Cutaneous Mucormycosis in a Chronic Immunocompromised State
Author(s):
Pooja Patel, St. Joseph's Hospital and Medical Center; Jonathan Taylor, St. Joseph's Hospital and Medical Center; Thomas Gillespie MD, St. Joseph's Hospital and Medical Center
Background: Mucormycosis is a fungal infection known to rapidly invade and kill human hosts, and oftentimes it is mistaken for the more common necrotizing soft tissue infection. Rhizopus, Absidia, and Mucor are the three fungal species most commonly seen to cause these infections; first, they produce a necrotic eschar commonly seen in the nose, and eventually go up through the cribriform plate to seed the brain. However, this classic pathway is not seen in all patients, especially those who have a suppressed immune response. Therefore, cutaneous forms of this infection can start anywhere and rapidly destroy tissues and vessels. The lack of immediate amphotericin therapy makes this such a fatal infection. Clinicians should keep Mucormycosis on the differential list of soft tissue infections, especially in patients who are experiencing some degree of immunosuppression.
Hypothesis: The severity of an infection may be undermined, as Mucor is not the most common of soft tissue infections seen clinically, leading to unchecked spread and early fatality.
Methods: We present a patient who developed cutaneous Mucormycosis, which was rapidly fatal due to his use of intravenous drugs and past medical history of malignant melanoma.
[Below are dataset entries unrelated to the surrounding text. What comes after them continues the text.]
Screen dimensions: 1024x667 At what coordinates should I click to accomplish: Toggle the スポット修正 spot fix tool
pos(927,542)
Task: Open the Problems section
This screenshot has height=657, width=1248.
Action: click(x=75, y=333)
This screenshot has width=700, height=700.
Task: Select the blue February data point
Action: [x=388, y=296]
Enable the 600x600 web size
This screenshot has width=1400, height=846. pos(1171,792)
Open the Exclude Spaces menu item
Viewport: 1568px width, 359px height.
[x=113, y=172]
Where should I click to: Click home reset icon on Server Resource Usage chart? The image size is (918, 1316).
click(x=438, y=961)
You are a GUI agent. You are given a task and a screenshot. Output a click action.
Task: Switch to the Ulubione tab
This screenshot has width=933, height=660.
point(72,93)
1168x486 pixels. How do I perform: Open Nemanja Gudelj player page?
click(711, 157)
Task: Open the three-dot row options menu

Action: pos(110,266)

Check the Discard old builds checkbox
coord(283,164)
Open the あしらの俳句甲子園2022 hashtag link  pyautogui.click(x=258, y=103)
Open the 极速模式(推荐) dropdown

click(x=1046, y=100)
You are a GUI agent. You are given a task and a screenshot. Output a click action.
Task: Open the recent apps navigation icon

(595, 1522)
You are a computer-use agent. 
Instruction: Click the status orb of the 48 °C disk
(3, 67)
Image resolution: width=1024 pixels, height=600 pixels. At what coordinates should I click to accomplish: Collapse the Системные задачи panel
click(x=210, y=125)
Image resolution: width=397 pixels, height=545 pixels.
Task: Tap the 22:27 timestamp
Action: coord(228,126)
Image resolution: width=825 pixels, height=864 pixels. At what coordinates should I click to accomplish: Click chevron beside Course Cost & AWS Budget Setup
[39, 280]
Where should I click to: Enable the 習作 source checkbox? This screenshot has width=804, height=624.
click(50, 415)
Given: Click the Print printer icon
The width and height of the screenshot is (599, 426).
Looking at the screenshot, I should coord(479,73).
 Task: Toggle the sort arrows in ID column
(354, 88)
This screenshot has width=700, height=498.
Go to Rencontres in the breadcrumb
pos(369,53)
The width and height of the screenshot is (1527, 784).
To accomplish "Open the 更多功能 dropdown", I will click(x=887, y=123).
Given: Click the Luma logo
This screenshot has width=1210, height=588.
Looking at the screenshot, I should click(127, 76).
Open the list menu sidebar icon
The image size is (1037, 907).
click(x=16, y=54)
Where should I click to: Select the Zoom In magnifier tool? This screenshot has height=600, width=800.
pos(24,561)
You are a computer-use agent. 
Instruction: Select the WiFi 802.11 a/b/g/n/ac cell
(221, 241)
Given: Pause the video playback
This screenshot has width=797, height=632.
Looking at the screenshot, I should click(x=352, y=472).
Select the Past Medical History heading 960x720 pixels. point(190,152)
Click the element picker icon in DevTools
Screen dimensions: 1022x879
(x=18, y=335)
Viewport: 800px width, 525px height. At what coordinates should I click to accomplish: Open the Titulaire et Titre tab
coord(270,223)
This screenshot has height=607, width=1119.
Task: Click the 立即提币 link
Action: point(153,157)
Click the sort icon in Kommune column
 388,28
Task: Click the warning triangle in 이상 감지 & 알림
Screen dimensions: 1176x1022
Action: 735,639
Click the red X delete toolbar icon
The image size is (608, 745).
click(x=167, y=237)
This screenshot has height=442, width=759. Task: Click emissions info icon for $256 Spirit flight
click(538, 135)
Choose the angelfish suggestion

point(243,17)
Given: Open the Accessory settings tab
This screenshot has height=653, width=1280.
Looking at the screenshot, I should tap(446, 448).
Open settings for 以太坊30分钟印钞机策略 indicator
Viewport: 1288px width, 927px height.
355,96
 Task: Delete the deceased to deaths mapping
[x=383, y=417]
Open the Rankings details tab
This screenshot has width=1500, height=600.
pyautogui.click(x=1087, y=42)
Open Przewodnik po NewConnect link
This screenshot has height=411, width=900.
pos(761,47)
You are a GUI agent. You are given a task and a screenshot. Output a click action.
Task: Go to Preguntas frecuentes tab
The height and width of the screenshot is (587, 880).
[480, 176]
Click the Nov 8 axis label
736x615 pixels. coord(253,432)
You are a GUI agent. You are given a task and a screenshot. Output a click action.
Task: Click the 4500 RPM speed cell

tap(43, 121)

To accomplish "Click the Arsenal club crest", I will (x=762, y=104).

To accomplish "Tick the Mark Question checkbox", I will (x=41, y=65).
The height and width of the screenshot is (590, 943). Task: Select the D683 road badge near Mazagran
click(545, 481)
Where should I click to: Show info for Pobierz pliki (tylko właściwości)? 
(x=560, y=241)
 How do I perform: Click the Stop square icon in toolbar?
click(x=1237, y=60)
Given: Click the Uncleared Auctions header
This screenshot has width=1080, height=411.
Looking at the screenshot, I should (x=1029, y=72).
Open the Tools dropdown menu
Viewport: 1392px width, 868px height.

We performed a literature review using New England Journal of Medicine, Journal of the American Medical Association, and PubMed to find and review other cases of cutaneous fungal infections, specifically Mucormycosis.
Results: Mucor is often missed on the differential of possible soft tissue infections, thus treatment is never empiric and more commonly delayed resulting in rapid progression and death.
Conclusions: Unfortunately, many of sources stated that diagnosis of Mucormycosis in the operating room is very difficult. However, if clinical suspicion is high and live specimens are examined under microscopy, it may be possible to detect and differentiate this infection early. Particularly, the use of fluorescence such as Blankophor and Calcofluor White could make Mucormycosis an easier diagnosis; however, this has yet to be implemented in healthcare facilities nationwide. Thus, with the technology currently used, the best way to treat any patient suspected of a potentially fatal cutaneous infection is with constant surveillance, initiation of a variety of intravenous antimicrobials, and generous surgical debridement in the operating room.